Plus proche du maniérisme que La Condamnation de Coriolan, ce dessin est aussi beaucoup plus animé et vigoureux. La composition recherchée, rythmée par des plans qui se contrarient, horizontaux, puis verticaux et obliques, ouvrant sur de vastes perspectives, concentre l'intérêt sur le seul groupe de personnages en action, au premier plan.
La tension est suggérée par les attitudes qui font saillir la musculature, les gestes violents, les regards qui convergent sur Coriolan poignardé. Les autres acteurs de la tragédie sont représentés en groupes de conspirateurs statiques, plutôt que rassemblés en une foule anonyme. À l'arrière-plan, des bâtiments plus légèrement dessinés se perdent au lointain.

La Condamnation de Coriolan et L’Assassinat de Coriolan sont les deux seuls dessins préparatoires qui subsistent de la tenture de l’Histoire de Coriolan comprenant dix-sept pièces et conservée au Mobilier national.
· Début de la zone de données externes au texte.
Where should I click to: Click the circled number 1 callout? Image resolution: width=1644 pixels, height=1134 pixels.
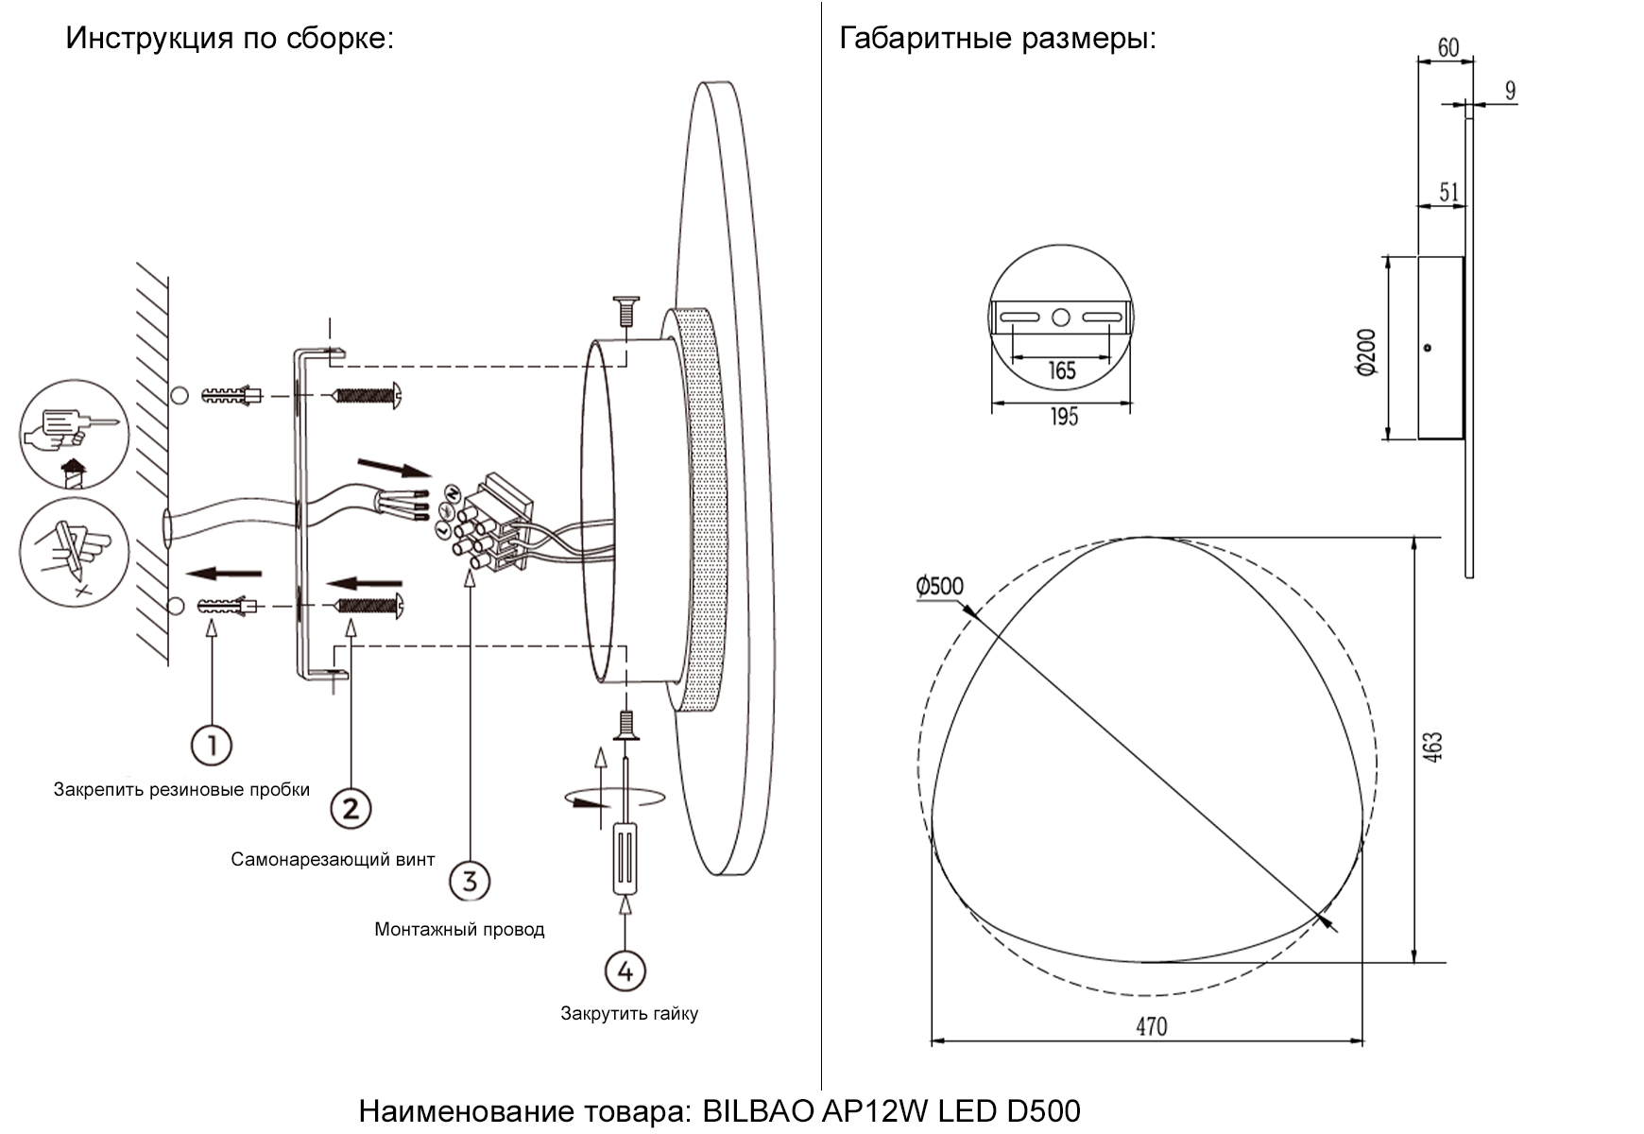point(212,746)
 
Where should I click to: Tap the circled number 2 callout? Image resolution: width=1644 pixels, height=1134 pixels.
point(351,809)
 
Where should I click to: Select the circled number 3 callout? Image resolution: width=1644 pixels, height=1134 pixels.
point(470,881)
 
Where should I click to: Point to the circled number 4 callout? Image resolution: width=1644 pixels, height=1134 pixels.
point(625,971)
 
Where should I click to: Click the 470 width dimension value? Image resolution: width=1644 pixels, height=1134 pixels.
point(1151,1026)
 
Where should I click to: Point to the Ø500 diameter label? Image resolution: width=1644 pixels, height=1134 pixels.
point(939,586)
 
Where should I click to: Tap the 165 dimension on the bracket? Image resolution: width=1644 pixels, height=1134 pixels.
point(1062,370)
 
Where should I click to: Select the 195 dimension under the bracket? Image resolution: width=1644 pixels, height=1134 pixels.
point(1064,416)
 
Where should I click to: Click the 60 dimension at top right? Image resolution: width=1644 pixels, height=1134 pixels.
point(1447,46)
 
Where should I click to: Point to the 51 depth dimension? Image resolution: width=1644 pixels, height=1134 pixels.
point(1448,192)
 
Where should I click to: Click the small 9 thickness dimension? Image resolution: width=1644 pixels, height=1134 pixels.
point(1510,91)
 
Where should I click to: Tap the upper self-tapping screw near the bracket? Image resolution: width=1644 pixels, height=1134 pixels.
point(369,395)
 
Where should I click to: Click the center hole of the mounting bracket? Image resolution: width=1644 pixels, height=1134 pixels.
point(1060,318)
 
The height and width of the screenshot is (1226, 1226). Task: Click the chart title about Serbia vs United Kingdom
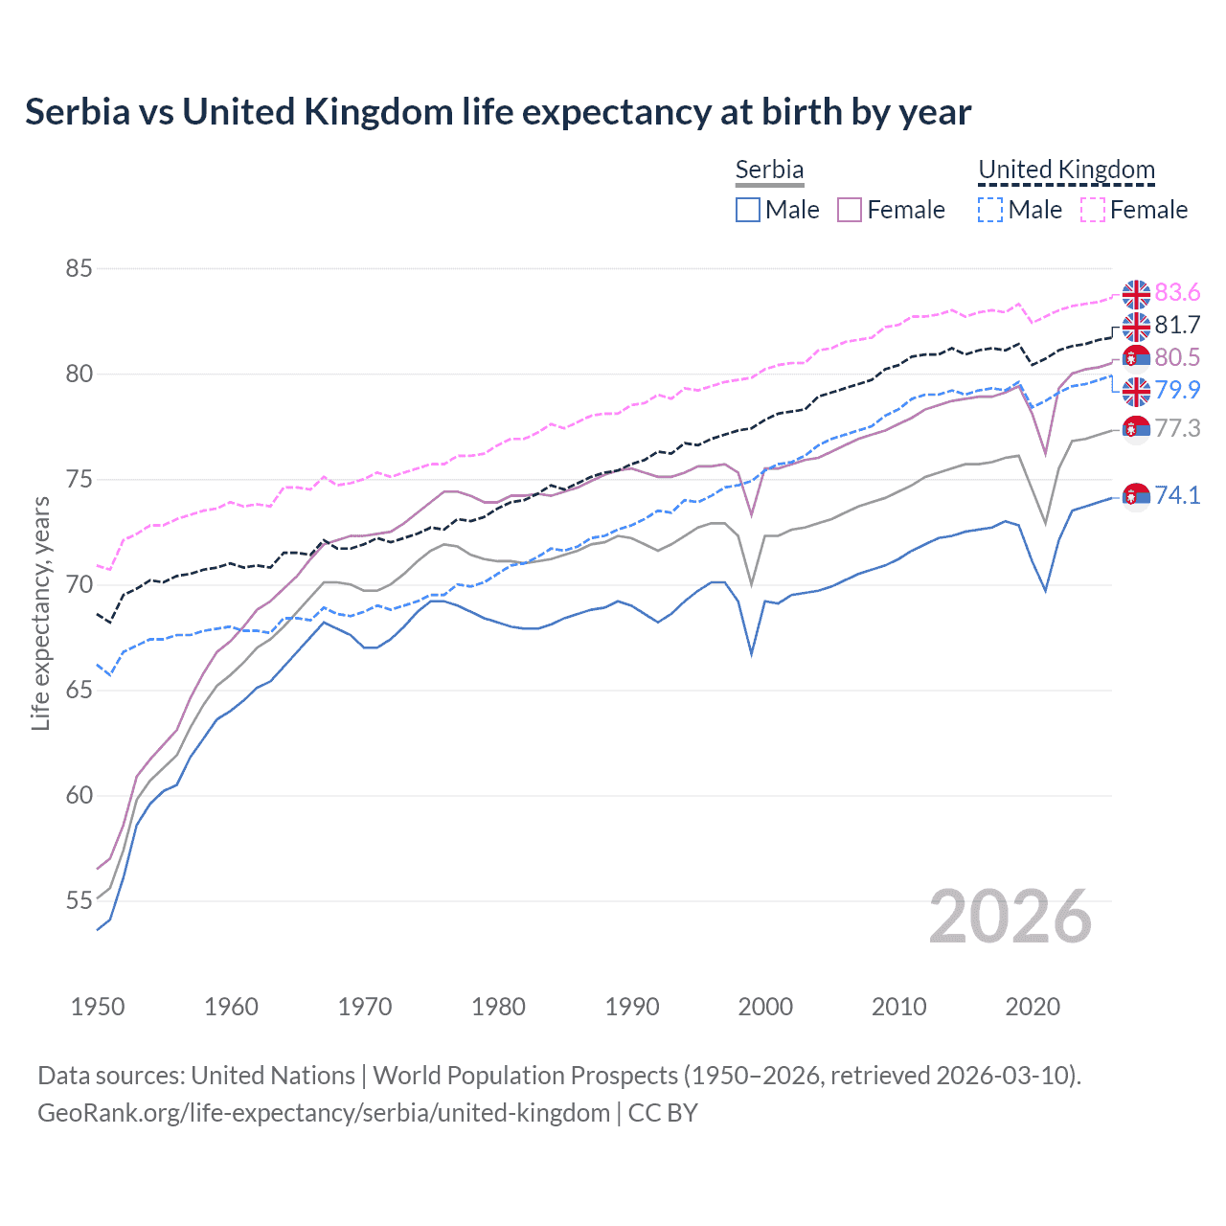click(498, 112)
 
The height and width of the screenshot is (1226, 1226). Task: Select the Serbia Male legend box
click(748, 210)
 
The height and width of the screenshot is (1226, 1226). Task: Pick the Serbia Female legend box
click(850, 210)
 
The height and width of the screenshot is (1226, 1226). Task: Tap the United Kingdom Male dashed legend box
click(990, 210)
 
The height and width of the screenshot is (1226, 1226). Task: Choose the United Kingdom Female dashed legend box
click(1092, 210)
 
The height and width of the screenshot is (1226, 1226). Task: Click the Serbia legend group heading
click(769, 170)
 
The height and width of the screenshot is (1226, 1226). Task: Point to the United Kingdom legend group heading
click(1066, 170)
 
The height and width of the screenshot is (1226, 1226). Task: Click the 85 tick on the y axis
click(79, 268)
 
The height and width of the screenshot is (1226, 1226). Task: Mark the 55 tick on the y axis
click(79, 900)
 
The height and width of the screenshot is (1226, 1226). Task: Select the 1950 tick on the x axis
click(98, 1007)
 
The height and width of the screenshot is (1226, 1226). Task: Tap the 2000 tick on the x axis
click(765, 1007)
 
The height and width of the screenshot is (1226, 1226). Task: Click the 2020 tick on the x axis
click(1033, 1007)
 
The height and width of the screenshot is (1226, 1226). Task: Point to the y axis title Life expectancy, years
click(40, 613)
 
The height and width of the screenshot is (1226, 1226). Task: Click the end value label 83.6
click(1177, 292)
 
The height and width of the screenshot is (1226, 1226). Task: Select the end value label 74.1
click(1177, 495)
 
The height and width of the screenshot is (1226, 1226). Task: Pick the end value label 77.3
click(1177, 428)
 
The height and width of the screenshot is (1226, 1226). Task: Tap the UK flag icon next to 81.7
click(1136, 327)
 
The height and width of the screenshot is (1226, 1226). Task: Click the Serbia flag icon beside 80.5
click(1136, 358)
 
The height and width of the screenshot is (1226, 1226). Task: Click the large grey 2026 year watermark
click(1010, 917)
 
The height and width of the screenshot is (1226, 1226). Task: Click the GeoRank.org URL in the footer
click(324, 1113)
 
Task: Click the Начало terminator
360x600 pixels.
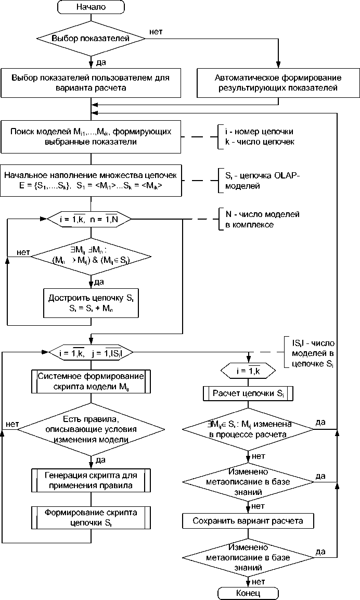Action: pyautogui.click(x=91, y=7)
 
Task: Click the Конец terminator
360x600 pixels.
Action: pyautogui.click(x=248, y=593)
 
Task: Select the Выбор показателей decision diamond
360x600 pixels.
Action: pyautogui.click(x=91, y=38)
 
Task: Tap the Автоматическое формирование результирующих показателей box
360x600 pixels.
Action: pyautogui.click(x=278, y=83)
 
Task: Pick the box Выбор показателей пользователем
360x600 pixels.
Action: pyautogui.click(x=91, y=83)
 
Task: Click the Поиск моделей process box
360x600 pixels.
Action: pyautogui.click(x=91, y=136)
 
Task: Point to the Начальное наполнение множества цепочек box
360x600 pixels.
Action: pyautogui.click(x=91, y=180)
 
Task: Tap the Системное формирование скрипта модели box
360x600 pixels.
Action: pyautogui.click(x=91, y=382)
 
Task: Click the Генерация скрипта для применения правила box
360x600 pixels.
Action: pyautogui.click(x=91, y=480)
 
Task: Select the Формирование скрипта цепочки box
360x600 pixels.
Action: pyautogui.click(x=91, y=518)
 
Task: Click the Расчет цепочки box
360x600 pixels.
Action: pyautogui.click(x=248, y=393)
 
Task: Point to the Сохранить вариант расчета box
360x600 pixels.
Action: pyautogui.click(x=248, y=520)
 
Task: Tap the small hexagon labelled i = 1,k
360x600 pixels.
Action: pyautogui.click(x=248, y=371)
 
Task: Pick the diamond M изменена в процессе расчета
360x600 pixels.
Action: pyautogui.click(x=248, y=430)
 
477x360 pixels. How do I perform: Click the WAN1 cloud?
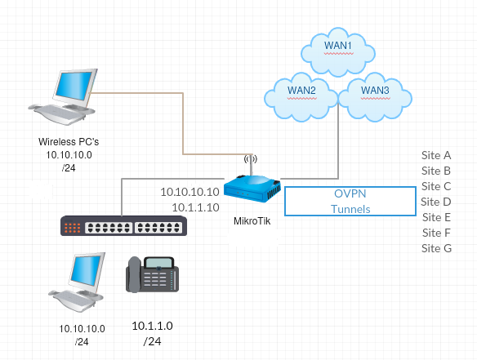click(338, 51)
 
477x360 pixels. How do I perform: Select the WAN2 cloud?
click(301, 97)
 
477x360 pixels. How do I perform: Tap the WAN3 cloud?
click(375, 97)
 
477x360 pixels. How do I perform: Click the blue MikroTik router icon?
click(252, 189)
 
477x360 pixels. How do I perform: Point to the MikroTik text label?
click(252, 221)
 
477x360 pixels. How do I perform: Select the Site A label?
click(436, 155)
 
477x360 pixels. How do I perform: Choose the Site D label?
click(436, 202)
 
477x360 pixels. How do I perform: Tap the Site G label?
click(436, 248)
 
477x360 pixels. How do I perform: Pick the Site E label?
click(436, 217)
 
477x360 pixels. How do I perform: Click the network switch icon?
click(124, 225)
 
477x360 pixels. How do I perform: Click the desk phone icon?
click(152, 274)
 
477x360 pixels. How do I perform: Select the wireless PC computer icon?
click(63, 96)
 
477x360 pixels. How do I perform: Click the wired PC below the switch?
click(78, 282)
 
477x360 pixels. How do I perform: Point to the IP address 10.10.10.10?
click(189, 192)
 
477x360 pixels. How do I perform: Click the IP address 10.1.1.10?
click(195, 207)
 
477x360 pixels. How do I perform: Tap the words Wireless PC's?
click(69, 142)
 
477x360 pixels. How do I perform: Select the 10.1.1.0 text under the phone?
click(153, 326)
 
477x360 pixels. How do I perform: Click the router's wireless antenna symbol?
click(251, 158)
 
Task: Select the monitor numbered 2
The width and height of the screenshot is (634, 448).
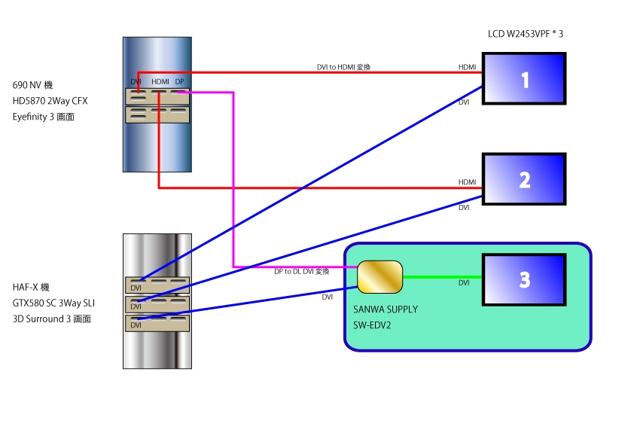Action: point(524,179)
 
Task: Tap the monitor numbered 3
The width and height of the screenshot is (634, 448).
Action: point(524,280)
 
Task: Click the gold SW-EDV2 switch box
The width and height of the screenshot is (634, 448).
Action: point(379,277)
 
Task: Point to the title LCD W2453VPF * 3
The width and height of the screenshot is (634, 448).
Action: point(526,34)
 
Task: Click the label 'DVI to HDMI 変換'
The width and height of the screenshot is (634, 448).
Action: point(343,67)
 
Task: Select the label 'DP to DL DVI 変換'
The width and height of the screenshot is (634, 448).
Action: point(302,271)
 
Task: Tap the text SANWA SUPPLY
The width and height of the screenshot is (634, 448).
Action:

Cette tenture fut, comme celle de L’Histoire de la reine Artémise, tissée par les ateliers du Louvre puis par l’atelier de Marc de Comans et François de La Planche. En 1606, elle se trouvait au château de Fontainebleau.
D’après Félibien (1688, p. 126) et les anciens inventaires du mobilier de la couronne, Henri Lerambert serait l’auteur des dessins à l’origine des cartons. Emmanuelle Brugerolles, cependant, y voit plutôt la main de François Quesnel (Édimbourg, 1543 – Paris, 1619). En effet, les grandes architectures, les foules assemblées, les personnages "témoins" et aussi les tapisseries du Mobilier national, dix grandes pièces et sept entre-fenêtres, rappellent les compositions de cet artiste. Il semble bien que les deux dessins ne soient pas de la même main. La facture rigide et statique de l’un contraste avec le style nerveux et dynamique de l’autre.
L’Assassinat de Coriolan qui porte au bas l’inscription Antoine Caron, n’a pas été retenu par J. Ehrmann, l’historien de ce peintre.
Les dessins illustrent deux épisodes de l’histoire du général romain, Coriolan, vainqueur des Volsques, qui dut son nom à la conquête de la ville de Corioles. Il s’était présenté au consulat à Rome, mais son attitude méprisante à l’égard de la plèbe le rendit impopulaire et entraîna son bannissement par les tribuns. Il rejoignit alors ses anciens ennemis les Volsques, en fut nommé le chef et fut chargé de se venger des Romains. Imploré par sa femme et sa mère, il épargna cependant la cité, et signa un traité favorable aux Volsques. Insatisfaits, ceux-ci se jugèrent trahis et, lorsque Coriolan retourna avec eux dans la ville d’Actium, ils l’arrêtèrent et le firent tuer sur la place publique. Cette histoire, qui a sa source dans Les Vies des hommes illustres de Plutarque, inspira non seulement de nombreux auteurs dramatiques dont Shakespeare, mais aussi plusieurs compositeurs dont Beethoven.